→ **Work instruction**
Can you carry the grant text about egg-laying and live-bearing in common lizards on past its last sentence?

→ **Document passage**
○ ○ ○

We were recently awarded a three year NERC grant to study the evolution and development of reproductive modes, with common lizards as a model organism
Check back early January if you are interested - we will be advertising for a postdoc soon!
Reproductive mode evolution and reversal demonstrate the genetic toolkits of egg-laying and live-bearing
Abstract: Laying eggs or giving birth to live young are two fundamentally different ways for females to produce their offspring. All birds, crocodilians, turtles, monotreme mammals (such as duck-billed platypus), and many lizards and snakes are egg-laying, as were most dinosaurs. In contrast, all placental mammals (like humans), marsupials, and some lizards and snakes are live-bearing. From studying embryos we know that many molecular and developmental aspects of these reproductive modes arose deep within the tree of life. For example, ancient egg-making structures are still retained within mammalian placenta, and the genes activated by pregnancy in lizards are the same as those activated by pregnancy in mammals and seahorses. Yet, clearly, substantial reproductive differences evolved between species; though it is not known how or why because the core genetic controls of these reproductive modes remain unknown. This major and obvious gap in our biological knowledge has persisted into the genomic era - where we can now study the entire DNA sequence of an organism - because we lacked an informative experimental model. Simply put, to test the genetic basis of traits that differ, the definitive experiment is to make a cross between the two different types. In the case of reproductive mode this is usual not possible, because species are too divergent to successfully breed. For example, no one can make a genetic cross of a platypus and a snake to test if the 'egg making DNA' is the same in both species.
Our proposal seeks to shed light on the genetic basis of these fundamental reproductive traits using an exceptional species: the humbly-named 'common lizard'. Native to all of Eurasia, including the British Isles, this species harbours a secret underneath its simple brown scales: some populations are egg-laying and others are live-bearing. Like all reptiles, egg-laying is the original, or ancestral, mode. This means that many millions of years ago all common lizard females laid eggs. Then, about three million years ago, some females discarded the egg-laying tactic; no longer encircling their embryos in eggshells, the females retained their babies inside their bodies until fully developed. Why and how this happened is not known, but is presumed to be an adaptation that allowed mothers to better protect their embryos from cold and challenging environments. Amazingly, evolutionary reconstructions suggest that another million years later, some common lizards abandoned the live-bearing strategy and reversed back to egg-laying. Today we have populations with the original egg-laying strategy (mostly in the Alps), the live-bearers (across most of Eurasia), and those few that reversed back to egg-laying from live-bearing (found in the Pyrenees). Importantly, because they are closely related, individuals from all of these populations can interbreed.

○ ○ ○

→ **Provided data**
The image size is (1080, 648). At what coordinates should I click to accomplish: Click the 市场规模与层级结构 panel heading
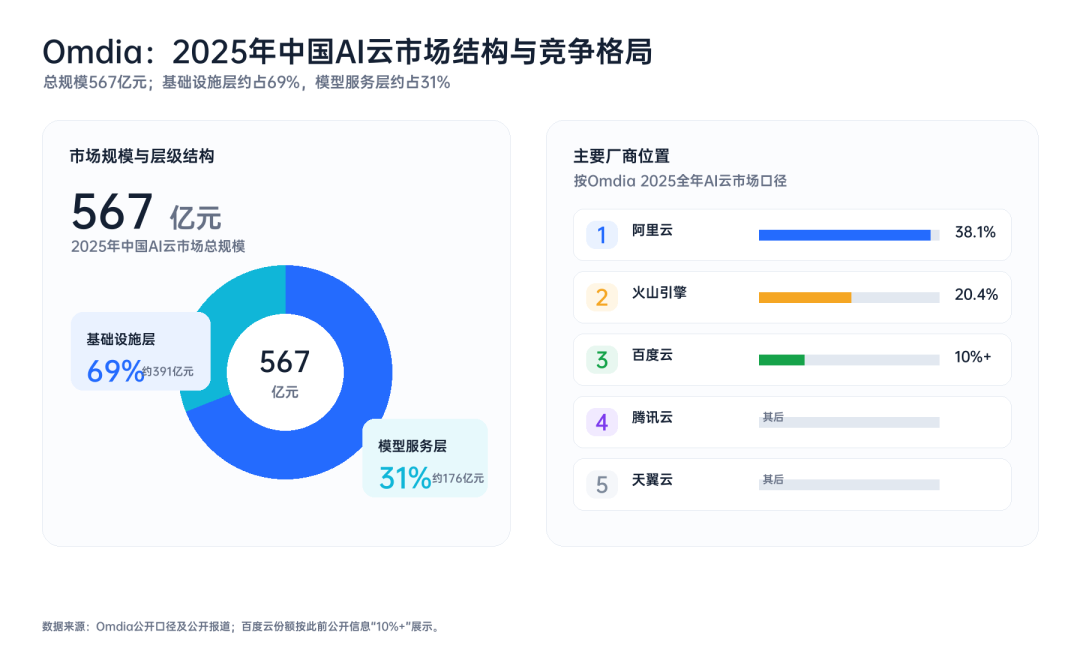142,156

○ ○ ○

→ **Answer to the exercise**
To test long-standing ideas about the genetic basis of fundamental reproductive traits, we plan to do controlled functional studies of the different types found within these lizards and make experimental crosses between them. By comparing the two lineages of egg-laying lizards we will be able to identify the genes necessary for egg-laying. This is due to the fact that the core genes should be found in the genomes of both and, if they are shared, these genes should be expressed in similar places and times. Then, using all the information we gain about how and where genes are active, we will use computational approaches to retrace the evolution of 'egg-laying' and 'live-bearing' genes across the history of the entire species. This will reveal how changes in a species' DNA give rise to changes in reproductive mode. Because of the ancient origins and sharing of reproductive genes across species, the lessons learned from these lizards will provide new and valuable insights into the biology, reproductive health, and evolution of all vertebrates.